## WHAT YOU HAVE TO DO
An exact copy is all that is wanted: the lines from the one with "Given: Tap the Picky Review deliverable item" through the end of the listing below, both included, minus any pictures.

## RECORDS FOR THIS TASK

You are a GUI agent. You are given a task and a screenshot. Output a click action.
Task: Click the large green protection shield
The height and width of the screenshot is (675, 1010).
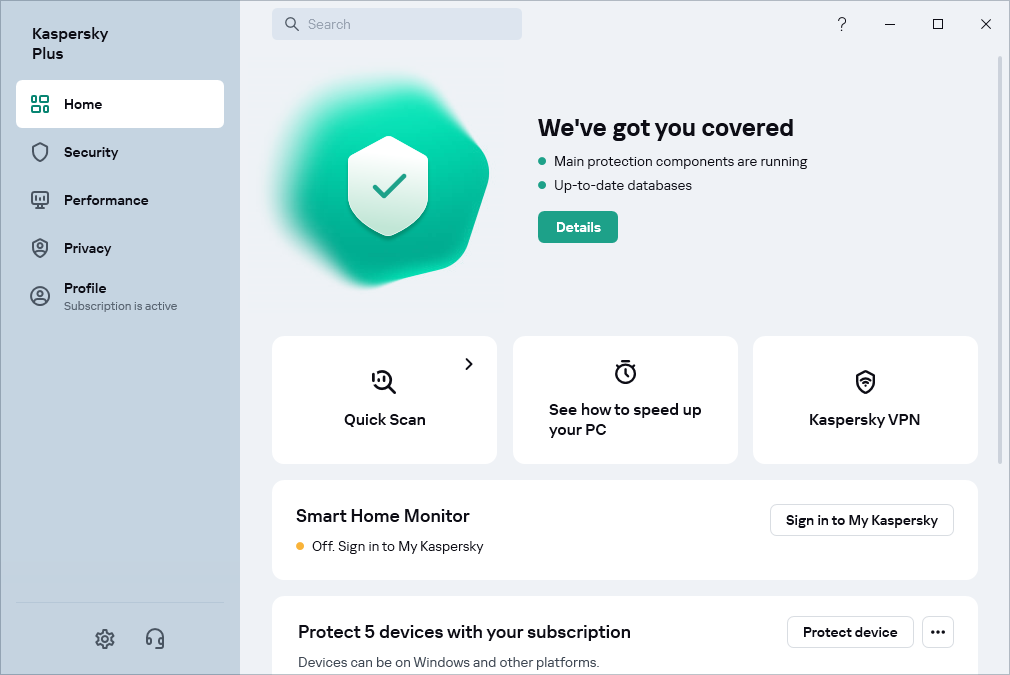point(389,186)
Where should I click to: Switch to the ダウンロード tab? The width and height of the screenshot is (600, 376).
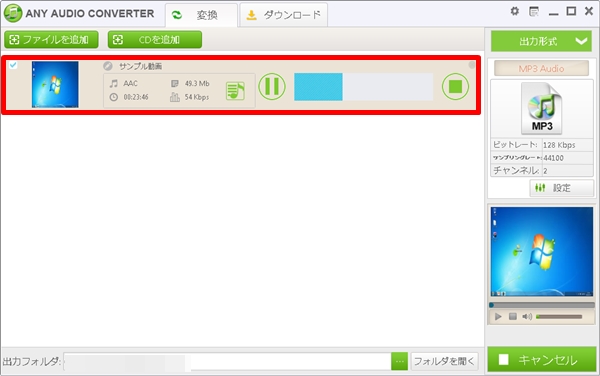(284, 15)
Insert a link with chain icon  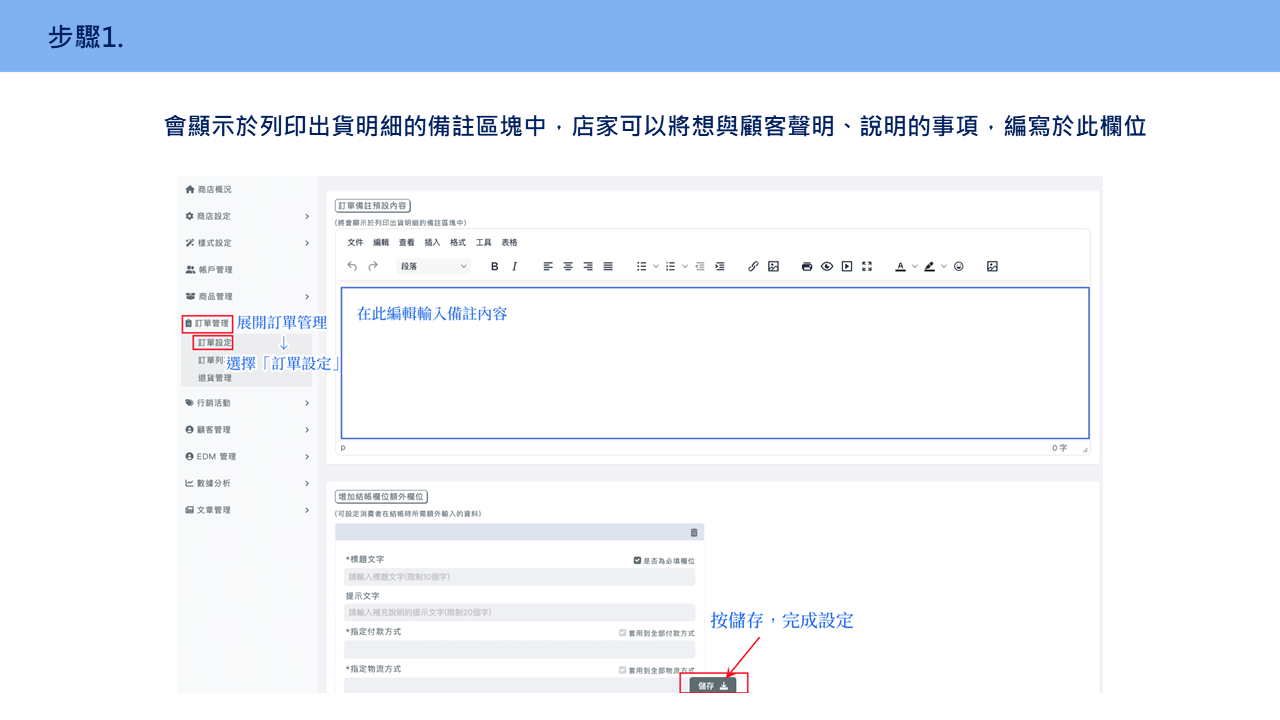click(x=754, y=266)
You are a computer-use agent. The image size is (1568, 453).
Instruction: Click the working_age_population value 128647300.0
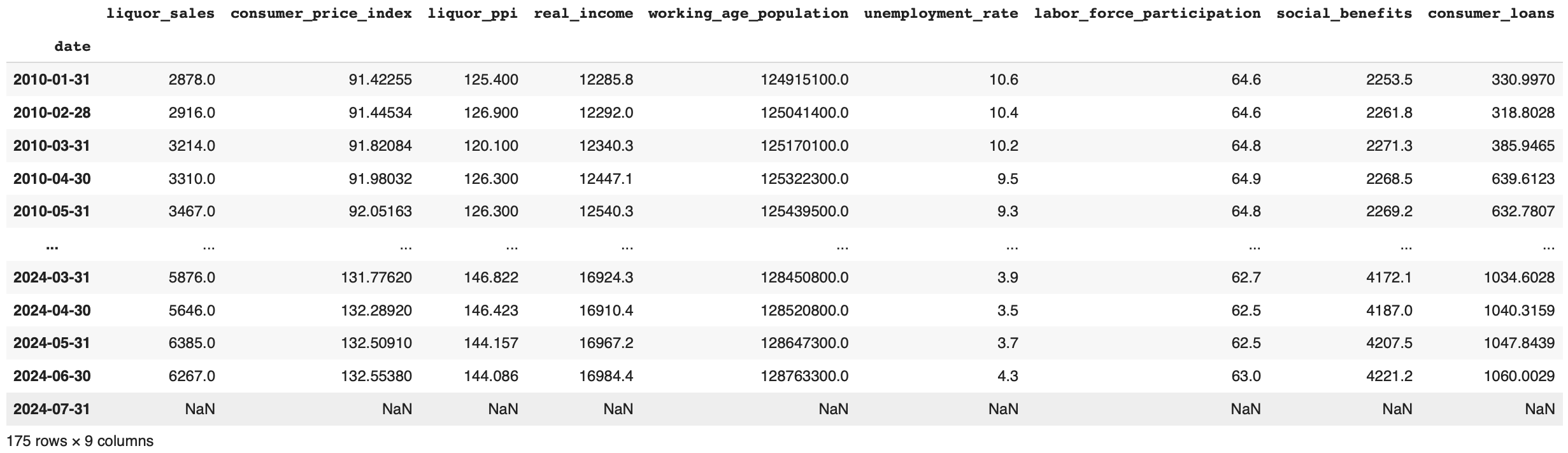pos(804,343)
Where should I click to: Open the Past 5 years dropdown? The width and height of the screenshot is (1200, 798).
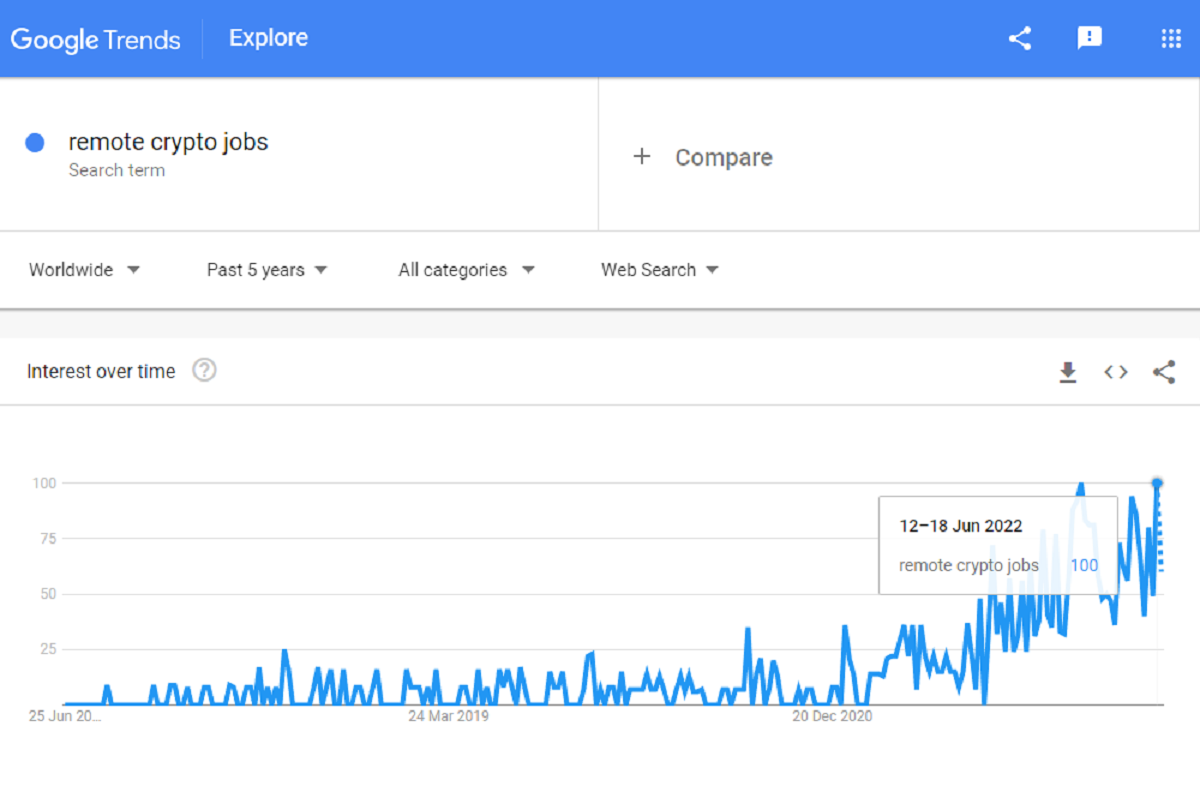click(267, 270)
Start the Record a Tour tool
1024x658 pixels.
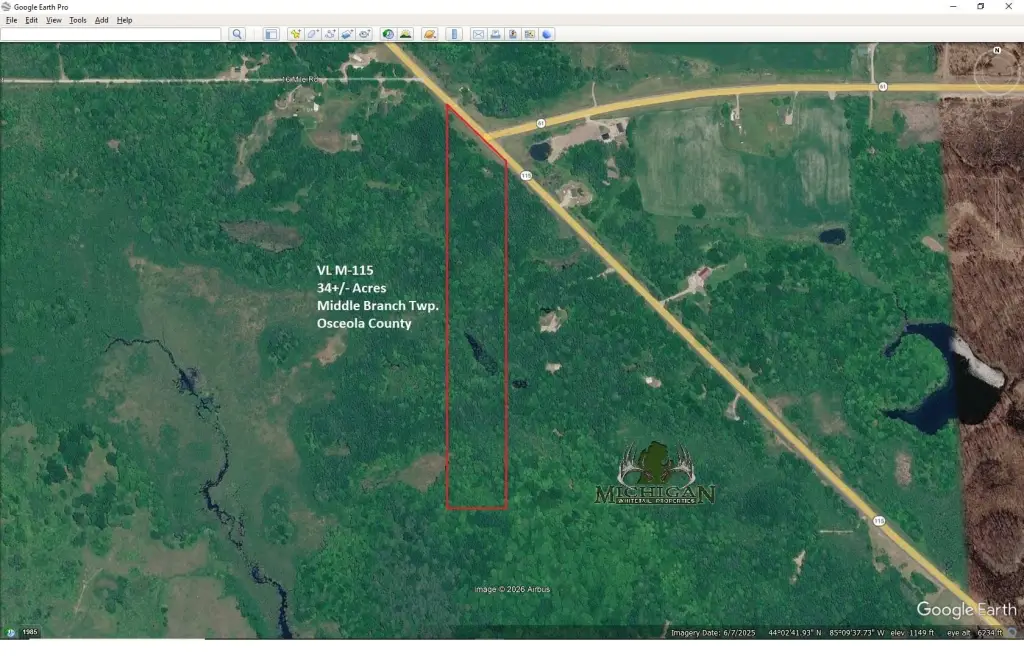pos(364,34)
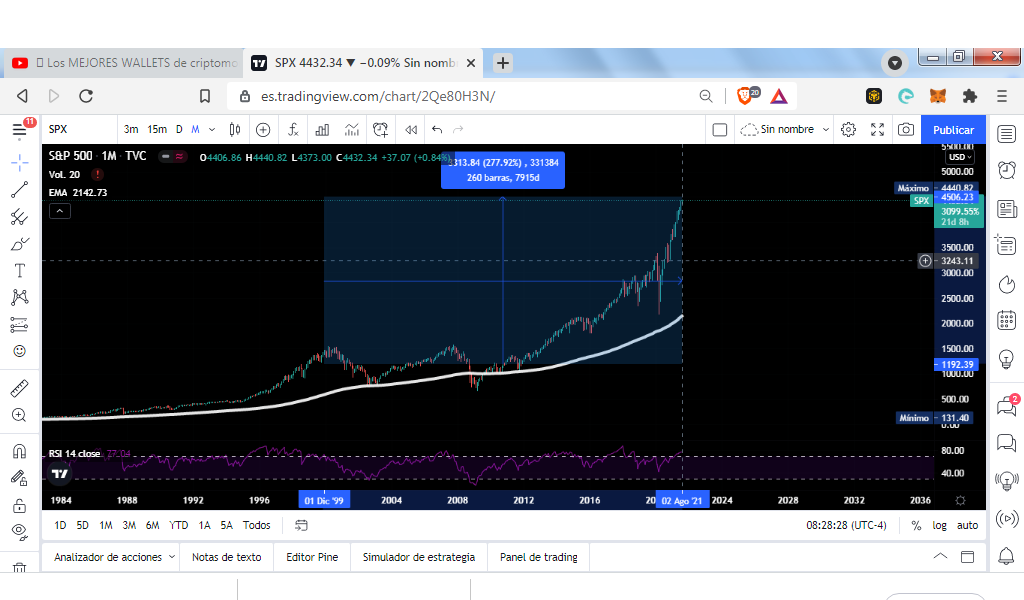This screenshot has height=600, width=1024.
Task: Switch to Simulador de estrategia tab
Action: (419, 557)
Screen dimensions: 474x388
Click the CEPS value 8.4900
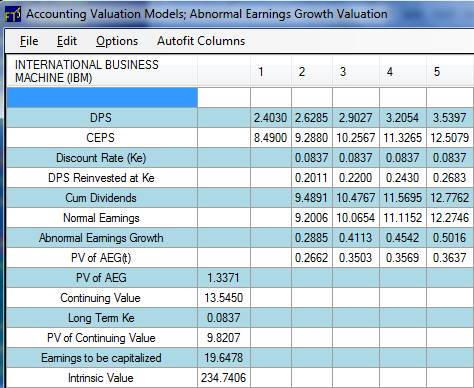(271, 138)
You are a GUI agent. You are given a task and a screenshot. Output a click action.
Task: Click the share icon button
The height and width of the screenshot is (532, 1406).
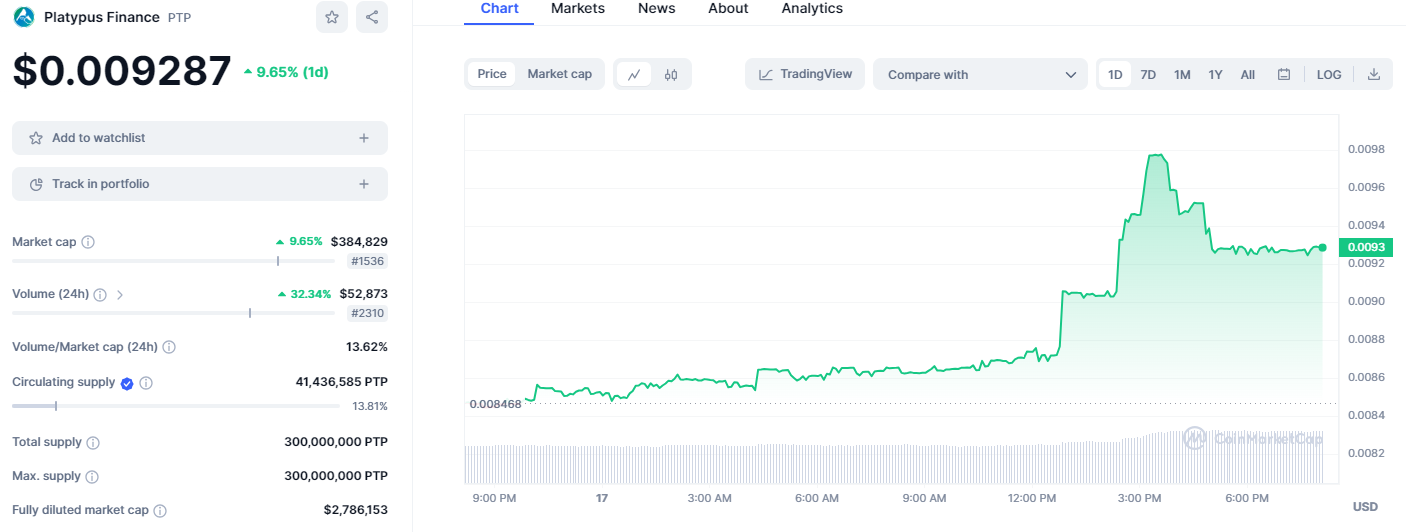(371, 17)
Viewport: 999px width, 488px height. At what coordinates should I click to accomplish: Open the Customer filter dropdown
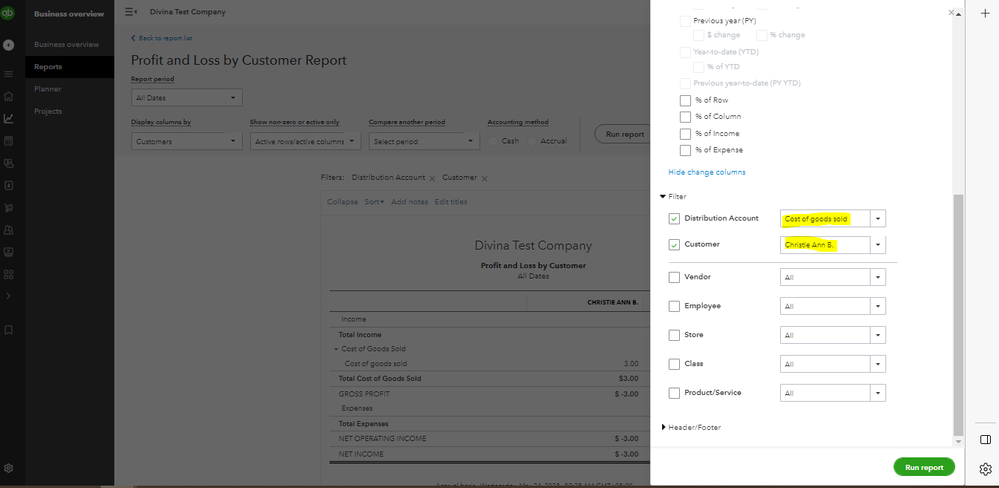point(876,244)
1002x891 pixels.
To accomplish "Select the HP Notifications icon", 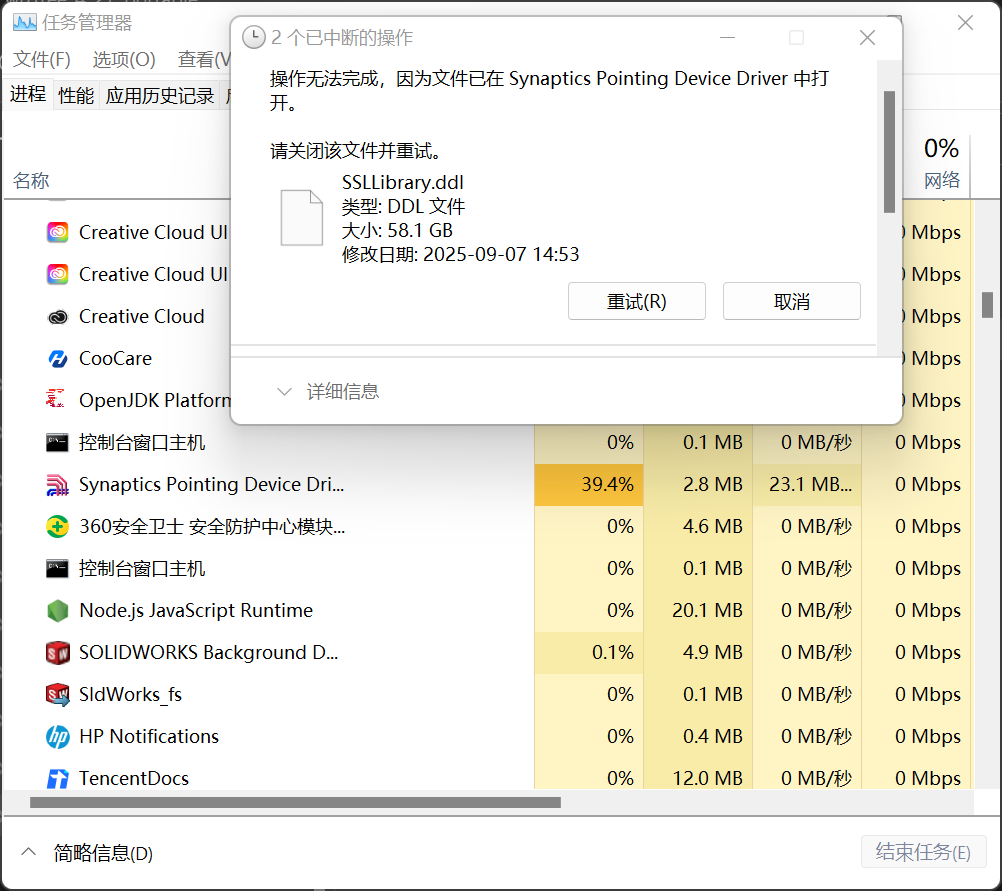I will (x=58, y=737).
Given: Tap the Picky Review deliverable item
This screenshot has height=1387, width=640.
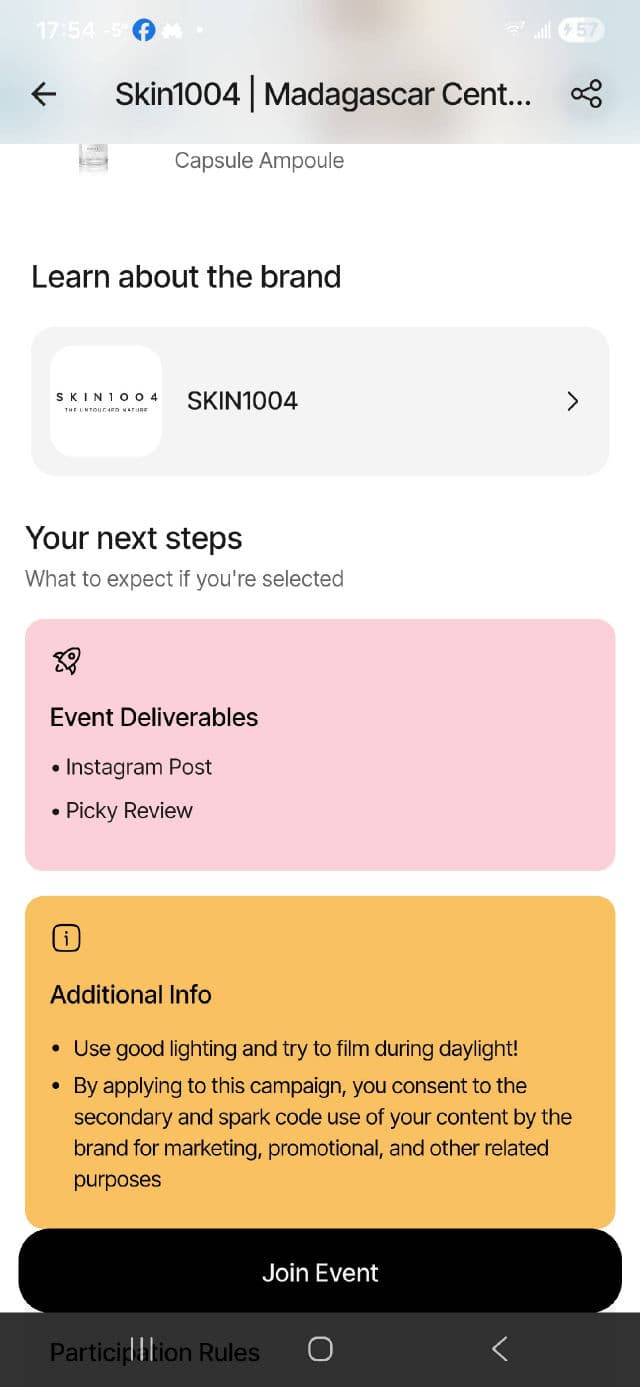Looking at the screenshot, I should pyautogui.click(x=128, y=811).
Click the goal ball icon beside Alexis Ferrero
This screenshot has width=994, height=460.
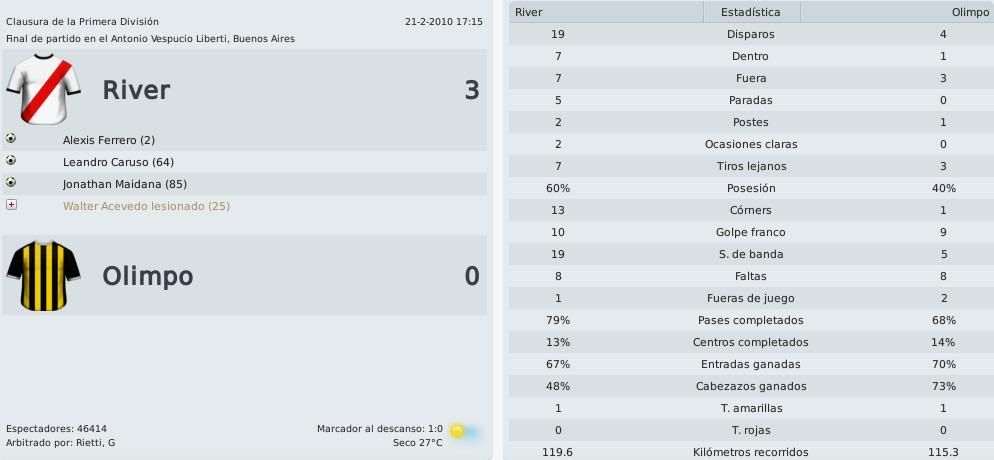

## ANSWER TO THE PROBLEM
Given: Tap the Picky Review deliverable item
This screenshot has height=1387, width=640.
Looking at the screenshot, I should pyautogui.click(x=128, y=811).
Click the goal ball icon beside Alexis Ferrero
This screenshot has width=994, height=460.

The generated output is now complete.